===== Dataset records =====

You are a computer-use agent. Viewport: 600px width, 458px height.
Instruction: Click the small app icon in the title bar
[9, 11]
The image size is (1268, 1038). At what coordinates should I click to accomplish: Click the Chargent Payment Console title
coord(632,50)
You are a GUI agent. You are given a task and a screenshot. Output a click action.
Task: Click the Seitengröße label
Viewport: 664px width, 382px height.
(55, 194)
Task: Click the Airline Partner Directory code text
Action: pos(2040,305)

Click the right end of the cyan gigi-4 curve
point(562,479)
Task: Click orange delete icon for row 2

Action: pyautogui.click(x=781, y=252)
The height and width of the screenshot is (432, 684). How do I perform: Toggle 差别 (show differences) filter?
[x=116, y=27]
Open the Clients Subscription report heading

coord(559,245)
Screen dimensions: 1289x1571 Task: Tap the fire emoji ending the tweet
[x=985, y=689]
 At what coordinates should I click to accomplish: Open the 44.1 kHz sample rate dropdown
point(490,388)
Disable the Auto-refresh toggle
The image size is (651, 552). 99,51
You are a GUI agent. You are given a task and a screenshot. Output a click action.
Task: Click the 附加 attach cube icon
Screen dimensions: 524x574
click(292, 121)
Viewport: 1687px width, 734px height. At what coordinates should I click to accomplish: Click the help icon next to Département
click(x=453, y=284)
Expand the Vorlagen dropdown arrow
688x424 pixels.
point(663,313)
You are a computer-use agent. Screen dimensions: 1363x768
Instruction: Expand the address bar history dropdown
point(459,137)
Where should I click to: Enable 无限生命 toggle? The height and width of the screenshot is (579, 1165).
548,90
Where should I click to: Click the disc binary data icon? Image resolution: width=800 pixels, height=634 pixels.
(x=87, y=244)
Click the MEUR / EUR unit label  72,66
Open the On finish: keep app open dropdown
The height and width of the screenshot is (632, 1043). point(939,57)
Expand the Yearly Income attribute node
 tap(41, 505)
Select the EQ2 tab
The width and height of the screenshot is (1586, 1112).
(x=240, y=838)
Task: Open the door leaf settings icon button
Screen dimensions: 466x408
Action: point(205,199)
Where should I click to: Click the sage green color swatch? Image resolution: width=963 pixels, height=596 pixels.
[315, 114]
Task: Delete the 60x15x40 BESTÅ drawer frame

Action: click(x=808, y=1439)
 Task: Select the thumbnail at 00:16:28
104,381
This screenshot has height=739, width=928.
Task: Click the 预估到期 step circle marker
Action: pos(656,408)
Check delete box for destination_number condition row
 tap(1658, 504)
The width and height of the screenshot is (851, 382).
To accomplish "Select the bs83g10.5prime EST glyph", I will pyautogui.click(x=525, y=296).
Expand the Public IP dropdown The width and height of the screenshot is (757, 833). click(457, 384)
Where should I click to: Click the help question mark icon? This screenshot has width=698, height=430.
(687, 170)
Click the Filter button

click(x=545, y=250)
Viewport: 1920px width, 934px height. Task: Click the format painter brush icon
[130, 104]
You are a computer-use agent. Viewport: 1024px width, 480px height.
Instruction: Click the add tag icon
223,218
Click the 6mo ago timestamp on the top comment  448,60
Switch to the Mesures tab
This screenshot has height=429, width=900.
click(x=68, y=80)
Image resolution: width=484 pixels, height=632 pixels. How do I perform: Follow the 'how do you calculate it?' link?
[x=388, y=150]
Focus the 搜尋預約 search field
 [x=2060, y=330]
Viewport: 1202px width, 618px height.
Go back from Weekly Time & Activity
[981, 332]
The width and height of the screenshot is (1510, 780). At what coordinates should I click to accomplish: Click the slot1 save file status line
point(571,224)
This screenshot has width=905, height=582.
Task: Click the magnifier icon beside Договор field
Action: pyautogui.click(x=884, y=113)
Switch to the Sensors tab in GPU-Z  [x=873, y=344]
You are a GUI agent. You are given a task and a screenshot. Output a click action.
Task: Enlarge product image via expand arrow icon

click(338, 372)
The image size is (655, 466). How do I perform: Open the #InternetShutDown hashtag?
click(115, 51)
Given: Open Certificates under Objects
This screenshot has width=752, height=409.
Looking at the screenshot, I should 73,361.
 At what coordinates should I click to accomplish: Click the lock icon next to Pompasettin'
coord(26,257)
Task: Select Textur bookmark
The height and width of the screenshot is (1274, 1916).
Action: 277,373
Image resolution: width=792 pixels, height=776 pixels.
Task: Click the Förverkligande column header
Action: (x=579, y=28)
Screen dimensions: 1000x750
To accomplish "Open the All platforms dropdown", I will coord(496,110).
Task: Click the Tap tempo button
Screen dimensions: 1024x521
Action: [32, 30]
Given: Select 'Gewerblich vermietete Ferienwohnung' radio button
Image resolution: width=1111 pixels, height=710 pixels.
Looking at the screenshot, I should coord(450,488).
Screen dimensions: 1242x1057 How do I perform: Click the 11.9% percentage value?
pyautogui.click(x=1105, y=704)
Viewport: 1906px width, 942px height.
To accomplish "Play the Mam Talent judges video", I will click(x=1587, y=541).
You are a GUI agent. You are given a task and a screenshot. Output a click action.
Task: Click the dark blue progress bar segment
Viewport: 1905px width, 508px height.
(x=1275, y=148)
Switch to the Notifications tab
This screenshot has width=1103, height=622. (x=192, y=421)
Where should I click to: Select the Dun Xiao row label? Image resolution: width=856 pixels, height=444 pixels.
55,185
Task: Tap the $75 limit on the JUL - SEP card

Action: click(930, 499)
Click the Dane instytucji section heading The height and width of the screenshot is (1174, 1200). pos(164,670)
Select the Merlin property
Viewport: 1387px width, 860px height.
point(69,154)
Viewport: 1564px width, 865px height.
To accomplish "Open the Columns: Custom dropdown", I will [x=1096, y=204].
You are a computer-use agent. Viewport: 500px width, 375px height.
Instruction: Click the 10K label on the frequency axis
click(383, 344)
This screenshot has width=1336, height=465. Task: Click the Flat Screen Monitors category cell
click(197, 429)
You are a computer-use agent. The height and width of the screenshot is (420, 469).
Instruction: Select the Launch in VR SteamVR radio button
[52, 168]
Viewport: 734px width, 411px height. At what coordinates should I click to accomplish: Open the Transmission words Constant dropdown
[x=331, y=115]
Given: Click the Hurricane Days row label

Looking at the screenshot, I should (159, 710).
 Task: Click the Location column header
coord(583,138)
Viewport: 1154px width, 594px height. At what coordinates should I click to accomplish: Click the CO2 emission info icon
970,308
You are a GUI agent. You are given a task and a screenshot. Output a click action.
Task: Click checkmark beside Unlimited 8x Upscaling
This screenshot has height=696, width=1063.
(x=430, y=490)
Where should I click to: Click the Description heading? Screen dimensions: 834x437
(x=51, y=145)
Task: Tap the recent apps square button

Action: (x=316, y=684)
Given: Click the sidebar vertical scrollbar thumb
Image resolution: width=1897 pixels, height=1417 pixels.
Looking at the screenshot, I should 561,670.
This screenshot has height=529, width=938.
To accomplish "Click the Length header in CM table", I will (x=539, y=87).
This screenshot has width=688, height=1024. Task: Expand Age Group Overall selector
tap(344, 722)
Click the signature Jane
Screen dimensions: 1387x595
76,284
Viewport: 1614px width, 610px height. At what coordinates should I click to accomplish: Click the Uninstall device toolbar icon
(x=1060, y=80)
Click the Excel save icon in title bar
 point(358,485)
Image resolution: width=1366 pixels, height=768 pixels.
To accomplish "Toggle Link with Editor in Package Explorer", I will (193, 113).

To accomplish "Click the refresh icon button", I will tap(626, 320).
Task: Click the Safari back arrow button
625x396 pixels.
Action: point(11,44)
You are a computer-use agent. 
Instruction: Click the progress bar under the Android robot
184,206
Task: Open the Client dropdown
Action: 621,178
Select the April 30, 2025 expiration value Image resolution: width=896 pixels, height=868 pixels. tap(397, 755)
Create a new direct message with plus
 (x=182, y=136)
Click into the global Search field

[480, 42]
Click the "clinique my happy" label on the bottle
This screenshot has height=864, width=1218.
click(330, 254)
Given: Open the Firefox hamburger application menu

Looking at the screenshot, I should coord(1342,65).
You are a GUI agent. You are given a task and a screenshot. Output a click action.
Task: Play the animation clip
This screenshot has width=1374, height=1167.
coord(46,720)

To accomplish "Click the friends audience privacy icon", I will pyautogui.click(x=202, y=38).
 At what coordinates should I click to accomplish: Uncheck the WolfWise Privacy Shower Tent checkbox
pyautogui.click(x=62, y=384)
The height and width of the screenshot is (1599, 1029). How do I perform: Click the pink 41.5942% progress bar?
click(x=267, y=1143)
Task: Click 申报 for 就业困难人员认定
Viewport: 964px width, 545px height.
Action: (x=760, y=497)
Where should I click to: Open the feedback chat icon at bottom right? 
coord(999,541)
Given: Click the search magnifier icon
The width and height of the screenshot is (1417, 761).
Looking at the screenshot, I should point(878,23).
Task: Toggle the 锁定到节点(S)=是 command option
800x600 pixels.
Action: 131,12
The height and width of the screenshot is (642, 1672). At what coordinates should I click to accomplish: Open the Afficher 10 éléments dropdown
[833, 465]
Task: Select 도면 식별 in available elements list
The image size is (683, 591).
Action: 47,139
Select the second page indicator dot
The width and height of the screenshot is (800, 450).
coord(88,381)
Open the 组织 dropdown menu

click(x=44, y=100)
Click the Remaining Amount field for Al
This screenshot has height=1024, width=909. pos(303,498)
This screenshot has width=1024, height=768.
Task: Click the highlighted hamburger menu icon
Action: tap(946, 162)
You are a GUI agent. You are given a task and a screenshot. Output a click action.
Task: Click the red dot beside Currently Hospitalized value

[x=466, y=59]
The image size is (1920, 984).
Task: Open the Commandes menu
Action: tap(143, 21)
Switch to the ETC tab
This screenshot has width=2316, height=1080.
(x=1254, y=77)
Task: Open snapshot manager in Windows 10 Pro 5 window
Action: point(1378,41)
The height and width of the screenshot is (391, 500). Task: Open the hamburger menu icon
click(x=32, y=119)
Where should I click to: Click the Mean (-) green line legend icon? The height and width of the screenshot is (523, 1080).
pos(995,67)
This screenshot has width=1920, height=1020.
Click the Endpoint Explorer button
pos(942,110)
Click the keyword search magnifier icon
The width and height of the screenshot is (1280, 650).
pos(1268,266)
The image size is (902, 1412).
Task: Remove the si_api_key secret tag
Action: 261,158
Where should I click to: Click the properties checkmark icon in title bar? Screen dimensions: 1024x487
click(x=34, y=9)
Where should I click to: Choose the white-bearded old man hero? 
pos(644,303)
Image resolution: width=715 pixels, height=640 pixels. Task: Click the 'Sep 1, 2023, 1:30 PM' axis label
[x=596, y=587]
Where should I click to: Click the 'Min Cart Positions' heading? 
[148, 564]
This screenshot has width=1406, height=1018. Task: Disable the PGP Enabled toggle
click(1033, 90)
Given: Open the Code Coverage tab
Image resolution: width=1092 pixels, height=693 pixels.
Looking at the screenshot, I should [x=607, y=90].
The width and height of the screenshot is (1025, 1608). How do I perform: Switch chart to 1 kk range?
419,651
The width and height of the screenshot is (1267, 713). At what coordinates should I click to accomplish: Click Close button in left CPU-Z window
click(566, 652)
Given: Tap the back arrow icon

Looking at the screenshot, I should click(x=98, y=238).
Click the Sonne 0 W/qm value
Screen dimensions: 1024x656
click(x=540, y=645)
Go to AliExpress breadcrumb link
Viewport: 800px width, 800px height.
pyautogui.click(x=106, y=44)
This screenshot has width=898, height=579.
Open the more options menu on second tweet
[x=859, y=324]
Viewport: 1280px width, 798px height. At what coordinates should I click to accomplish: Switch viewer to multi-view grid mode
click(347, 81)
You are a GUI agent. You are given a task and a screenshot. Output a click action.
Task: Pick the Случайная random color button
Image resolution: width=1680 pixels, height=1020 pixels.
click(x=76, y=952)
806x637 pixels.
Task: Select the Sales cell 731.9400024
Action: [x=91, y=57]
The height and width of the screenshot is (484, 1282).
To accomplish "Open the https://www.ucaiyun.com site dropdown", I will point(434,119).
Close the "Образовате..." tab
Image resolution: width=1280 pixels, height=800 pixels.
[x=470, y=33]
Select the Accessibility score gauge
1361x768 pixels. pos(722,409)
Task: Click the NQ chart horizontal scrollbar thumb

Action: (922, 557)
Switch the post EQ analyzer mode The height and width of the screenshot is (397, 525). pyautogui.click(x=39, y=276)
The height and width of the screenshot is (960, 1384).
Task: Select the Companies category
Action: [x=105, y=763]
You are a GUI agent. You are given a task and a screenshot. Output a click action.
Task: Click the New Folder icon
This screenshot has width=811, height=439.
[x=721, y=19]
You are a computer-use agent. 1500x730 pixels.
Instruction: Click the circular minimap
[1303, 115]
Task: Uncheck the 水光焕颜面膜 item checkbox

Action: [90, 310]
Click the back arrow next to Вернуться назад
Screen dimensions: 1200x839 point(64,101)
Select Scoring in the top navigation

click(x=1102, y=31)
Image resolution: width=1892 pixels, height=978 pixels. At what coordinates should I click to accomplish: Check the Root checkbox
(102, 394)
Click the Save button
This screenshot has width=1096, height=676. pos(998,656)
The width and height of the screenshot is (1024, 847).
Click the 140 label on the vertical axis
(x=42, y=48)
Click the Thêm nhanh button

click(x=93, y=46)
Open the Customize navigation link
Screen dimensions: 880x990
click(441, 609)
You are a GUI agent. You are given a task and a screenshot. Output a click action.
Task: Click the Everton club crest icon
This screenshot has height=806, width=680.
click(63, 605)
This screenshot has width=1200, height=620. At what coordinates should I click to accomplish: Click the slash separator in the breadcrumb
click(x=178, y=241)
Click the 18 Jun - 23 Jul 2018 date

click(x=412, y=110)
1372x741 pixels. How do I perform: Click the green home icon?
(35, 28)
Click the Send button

=====

■ Task objective ■
Count how many lines in the listing above hold "computer". Supply only that number.

■ Output of the exercise ■
7